MATERIAL FOR THIS EXERCISE:
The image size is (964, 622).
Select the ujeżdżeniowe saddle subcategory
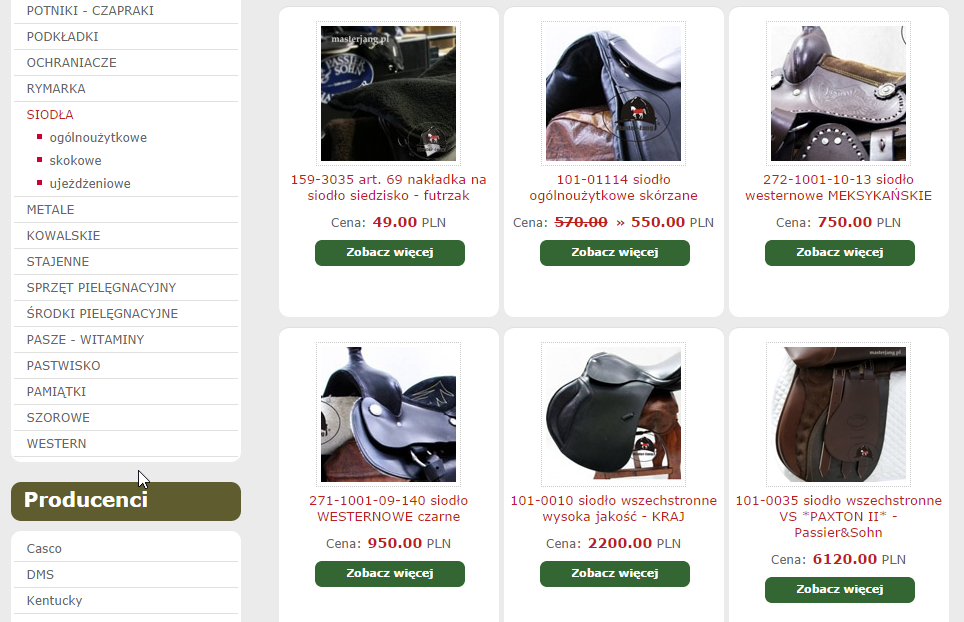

---

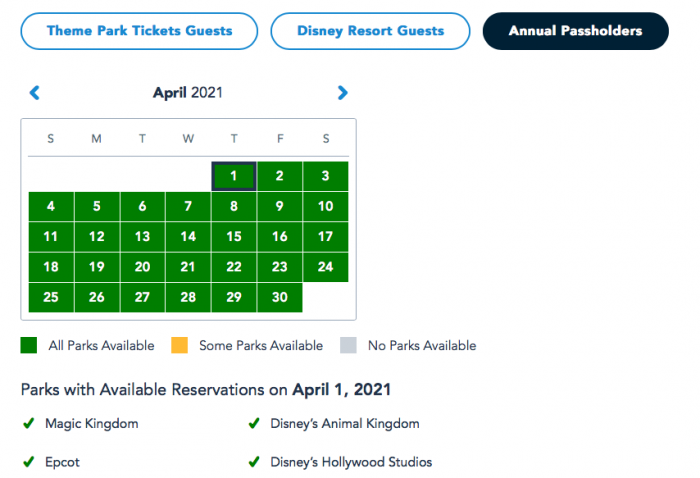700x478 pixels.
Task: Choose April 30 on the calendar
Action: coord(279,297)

...

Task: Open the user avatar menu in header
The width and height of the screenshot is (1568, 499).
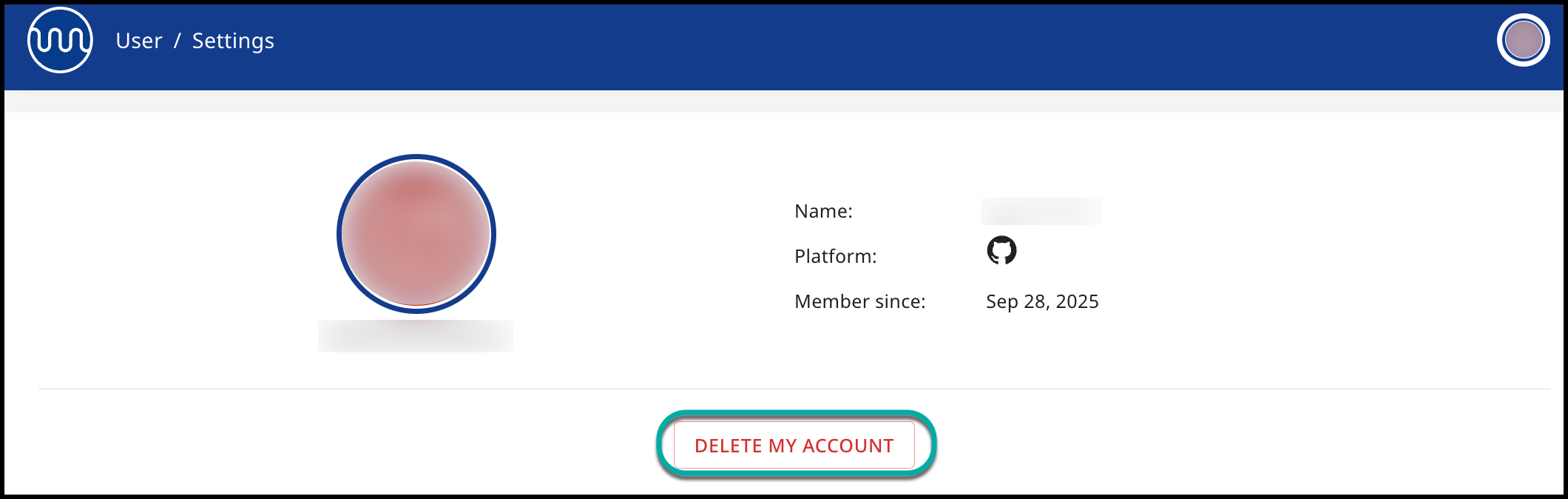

PROBLEM REQUIREMENTS:
Can you print, word for word, the data from the line containing "The image size is (964, 622)." through the line containing "Select the ujeżdżeniowe saddle subcategory"?

PROBLEM SOLUTION:
The image size is (964, 622).
Select the ujeżdżeniowe saddle subcategory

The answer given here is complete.